Material for this exercise =>

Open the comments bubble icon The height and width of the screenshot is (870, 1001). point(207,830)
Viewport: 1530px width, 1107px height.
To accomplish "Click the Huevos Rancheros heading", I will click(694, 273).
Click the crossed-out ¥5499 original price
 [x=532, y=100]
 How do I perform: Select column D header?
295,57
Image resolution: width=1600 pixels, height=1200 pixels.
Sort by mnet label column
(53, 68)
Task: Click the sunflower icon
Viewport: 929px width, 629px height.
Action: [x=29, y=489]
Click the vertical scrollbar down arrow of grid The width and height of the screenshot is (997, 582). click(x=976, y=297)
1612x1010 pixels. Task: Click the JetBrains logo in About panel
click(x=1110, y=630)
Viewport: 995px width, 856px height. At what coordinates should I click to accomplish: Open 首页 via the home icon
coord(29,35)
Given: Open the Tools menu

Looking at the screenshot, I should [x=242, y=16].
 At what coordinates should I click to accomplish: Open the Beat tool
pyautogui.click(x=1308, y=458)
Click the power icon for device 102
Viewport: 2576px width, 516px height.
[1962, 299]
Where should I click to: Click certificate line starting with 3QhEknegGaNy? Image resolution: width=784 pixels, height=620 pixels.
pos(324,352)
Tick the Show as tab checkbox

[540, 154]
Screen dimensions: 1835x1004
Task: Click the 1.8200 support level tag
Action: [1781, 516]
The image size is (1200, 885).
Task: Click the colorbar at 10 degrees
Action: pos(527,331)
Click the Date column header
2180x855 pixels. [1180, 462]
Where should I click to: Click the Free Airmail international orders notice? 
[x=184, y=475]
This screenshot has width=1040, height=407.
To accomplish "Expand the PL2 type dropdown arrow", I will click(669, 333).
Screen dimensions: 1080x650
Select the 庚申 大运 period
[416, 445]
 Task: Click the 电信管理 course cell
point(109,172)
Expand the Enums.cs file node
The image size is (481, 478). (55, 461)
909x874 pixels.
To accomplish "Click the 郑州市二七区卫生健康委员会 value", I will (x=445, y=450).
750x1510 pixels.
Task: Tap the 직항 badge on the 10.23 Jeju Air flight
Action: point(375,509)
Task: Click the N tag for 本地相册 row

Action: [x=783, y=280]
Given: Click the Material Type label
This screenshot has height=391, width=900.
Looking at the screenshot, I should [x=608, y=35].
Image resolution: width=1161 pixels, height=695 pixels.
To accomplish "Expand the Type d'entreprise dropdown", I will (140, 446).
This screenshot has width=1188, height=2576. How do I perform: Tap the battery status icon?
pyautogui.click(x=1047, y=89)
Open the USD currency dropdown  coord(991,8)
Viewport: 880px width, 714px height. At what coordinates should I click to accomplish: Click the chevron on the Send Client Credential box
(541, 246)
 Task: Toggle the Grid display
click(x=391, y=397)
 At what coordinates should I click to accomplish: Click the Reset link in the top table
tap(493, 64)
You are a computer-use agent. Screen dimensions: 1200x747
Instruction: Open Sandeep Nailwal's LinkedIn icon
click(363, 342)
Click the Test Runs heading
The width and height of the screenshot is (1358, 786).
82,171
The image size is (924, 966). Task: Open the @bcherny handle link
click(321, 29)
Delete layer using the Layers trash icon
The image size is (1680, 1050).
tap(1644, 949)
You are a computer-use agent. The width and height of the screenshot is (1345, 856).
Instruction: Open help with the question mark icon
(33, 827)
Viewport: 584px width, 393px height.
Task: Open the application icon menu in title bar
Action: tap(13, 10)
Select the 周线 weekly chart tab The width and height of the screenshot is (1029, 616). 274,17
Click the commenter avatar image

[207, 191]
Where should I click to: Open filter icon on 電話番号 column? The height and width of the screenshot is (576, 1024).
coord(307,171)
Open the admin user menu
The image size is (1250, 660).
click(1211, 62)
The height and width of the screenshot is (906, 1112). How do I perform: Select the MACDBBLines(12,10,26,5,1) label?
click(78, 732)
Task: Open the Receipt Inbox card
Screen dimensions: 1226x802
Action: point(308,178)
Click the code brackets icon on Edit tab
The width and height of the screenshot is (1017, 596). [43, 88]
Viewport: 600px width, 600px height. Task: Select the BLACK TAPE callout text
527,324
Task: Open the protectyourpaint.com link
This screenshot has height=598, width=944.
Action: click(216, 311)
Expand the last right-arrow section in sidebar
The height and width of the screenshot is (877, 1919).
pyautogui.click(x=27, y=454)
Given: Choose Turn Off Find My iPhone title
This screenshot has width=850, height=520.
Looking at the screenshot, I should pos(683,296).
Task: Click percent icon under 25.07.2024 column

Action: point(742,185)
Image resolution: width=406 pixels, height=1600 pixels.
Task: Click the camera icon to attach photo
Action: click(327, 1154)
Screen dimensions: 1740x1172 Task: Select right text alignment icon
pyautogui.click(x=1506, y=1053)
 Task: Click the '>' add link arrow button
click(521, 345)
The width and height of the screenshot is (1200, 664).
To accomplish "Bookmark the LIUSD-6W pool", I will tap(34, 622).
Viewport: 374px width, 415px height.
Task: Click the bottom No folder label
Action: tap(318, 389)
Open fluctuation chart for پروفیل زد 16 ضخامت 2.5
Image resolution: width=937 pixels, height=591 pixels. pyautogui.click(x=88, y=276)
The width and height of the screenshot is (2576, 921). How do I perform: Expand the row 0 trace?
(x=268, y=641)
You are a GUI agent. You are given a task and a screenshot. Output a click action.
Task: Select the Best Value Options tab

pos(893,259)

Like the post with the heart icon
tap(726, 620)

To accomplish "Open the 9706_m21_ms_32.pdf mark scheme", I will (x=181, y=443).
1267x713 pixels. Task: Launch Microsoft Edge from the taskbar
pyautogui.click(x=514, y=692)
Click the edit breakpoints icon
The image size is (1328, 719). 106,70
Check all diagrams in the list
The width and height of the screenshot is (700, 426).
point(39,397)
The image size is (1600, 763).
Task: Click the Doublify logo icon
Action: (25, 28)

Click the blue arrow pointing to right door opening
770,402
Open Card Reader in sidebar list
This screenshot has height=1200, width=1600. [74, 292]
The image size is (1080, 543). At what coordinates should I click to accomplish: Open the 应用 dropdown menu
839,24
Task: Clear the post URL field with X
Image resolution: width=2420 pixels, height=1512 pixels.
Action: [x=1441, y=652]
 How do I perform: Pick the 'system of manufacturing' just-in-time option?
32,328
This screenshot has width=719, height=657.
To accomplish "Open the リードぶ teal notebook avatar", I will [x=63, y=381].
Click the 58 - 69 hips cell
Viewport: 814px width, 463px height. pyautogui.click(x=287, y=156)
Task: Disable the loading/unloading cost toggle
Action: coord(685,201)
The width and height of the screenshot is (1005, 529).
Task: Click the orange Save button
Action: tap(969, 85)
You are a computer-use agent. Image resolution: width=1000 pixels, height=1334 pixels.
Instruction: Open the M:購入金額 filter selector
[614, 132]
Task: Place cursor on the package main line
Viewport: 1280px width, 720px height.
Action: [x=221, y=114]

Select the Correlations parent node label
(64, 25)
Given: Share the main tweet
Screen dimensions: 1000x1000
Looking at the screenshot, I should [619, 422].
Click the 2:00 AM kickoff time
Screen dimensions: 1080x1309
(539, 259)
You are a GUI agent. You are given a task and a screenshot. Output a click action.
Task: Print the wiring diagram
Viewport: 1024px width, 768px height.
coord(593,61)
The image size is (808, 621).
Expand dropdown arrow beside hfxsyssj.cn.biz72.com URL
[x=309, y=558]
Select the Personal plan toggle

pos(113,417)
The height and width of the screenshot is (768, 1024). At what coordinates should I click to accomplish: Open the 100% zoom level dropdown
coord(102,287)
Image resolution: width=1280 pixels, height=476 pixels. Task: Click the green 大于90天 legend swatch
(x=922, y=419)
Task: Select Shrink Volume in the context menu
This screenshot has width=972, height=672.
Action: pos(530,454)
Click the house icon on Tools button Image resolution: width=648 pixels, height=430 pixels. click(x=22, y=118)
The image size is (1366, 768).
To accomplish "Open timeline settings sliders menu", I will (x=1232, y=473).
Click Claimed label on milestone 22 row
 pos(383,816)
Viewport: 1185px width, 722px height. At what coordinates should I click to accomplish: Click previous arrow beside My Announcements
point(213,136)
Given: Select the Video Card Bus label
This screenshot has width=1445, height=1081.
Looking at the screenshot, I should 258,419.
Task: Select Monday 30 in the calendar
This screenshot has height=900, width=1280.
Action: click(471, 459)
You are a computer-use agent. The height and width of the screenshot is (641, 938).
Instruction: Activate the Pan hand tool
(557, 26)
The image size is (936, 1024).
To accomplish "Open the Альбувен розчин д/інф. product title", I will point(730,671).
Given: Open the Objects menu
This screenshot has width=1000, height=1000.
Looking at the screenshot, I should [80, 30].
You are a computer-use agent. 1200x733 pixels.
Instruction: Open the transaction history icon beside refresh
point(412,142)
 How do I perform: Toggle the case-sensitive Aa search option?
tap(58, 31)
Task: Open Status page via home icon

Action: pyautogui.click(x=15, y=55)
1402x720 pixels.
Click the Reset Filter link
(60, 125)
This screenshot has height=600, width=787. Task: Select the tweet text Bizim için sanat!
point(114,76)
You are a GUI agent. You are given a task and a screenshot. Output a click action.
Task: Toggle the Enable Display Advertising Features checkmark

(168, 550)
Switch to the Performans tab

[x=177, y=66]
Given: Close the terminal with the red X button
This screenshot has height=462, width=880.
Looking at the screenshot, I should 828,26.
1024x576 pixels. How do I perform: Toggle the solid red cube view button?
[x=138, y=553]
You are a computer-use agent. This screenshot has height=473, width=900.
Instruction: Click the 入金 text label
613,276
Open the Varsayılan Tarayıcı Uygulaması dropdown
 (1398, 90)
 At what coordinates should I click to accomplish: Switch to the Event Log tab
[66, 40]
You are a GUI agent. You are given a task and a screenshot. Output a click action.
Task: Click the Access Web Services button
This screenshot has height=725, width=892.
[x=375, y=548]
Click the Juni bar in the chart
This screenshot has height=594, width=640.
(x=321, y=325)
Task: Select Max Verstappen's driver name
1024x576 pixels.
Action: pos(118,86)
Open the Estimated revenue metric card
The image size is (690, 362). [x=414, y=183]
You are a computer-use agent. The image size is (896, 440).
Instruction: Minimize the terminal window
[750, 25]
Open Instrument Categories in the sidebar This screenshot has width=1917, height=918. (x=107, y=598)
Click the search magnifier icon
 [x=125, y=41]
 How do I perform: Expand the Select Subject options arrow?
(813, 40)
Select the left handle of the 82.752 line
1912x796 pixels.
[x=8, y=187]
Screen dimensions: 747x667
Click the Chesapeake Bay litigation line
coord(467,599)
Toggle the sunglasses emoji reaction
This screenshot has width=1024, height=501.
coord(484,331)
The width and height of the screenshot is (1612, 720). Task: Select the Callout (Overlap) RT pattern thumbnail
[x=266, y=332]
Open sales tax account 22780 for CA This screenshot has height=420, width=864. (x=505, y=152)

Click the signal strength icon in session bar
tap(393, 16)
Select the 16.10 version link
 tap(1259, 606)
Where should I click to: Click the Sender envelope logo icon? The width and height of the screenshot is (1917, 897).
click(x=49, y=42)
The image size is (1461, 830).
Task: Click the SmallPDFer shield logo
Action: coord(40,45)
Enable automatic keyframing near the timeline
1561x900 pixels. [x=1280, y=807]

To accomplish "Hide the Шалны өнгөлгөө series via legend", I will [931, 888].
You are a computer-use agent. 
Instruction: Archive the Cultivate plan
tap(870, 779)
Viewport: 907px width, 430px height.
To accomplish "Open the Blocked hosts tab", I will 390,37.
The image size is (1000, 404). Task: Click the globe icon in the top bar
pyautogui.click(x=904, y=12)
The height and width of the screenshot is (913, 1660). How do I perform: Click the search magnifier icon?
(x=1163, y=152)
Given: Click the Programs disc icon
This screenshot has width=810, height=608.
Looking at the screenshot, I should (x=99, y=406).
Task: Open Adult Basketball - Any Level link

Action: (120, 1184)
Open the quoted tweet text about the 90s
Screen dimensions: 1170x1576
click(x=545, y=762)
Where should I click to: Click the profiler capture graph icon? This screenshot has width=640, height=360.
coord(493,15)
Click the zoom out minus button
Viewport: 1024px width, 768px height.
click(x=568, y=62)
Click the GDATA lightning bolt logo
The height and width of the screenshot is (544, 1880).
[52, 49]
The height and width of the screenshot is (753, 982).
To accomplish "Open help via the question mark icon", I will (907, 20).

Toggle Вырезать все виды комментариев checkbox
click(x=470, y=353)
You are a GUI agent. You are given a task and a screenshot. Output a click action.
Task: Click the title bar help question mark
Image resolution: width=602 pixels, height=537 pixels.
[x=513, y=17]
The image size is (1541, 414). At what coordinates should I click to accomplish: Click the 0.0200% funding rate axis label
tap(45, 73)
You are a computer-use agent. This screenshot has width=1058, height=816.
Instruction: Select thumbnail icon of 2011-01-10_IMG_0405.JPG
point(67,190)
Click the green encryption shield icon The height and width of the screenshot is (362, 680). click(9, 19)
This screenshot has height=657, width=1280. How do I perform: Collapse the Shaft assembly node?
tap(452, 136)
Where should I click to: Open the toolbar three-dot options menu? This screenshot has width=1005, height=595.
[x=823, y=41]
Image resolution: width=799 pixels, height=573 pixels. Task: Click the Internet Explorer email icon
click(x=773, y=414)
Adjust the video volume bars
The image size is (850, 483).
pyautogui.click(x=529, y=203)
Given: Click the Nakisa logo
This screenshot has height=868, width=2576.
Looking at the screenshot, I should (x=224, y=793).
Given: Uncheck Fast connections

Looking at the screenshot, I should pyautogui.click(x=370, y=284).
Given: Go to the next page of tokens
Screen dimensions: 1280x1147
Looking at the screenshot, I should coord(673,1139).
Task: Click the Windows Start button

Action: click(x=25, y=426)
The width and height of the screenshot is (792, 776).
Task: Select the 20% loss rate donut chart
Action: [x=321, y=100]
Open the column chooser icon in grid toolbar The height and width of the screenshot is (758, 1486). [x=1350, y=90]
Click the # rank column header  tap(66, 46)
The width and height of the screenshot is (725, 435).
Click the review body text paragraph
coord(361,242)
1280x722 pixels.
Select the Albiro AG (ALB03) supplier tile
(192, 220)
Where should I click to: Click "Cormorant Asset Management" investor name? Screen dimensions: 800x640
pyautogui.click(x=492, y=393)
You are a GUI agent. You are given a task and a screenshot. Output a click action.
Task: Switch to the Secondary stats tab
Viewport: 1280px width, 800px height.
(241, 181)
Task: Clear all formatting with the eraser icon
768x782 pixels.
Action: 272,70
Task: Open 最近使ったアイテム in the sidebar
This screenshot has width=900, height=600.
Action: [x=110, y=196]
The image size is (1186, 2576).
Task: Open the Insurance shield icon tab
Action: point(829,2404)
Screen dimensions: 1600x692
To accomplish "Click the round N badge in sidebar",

Exercise directions =>
Filter these records, keeping every line where the word "main" occurs.

Exercise solution =>
Task: Place cursor on the package main line
Given: Share the main tweet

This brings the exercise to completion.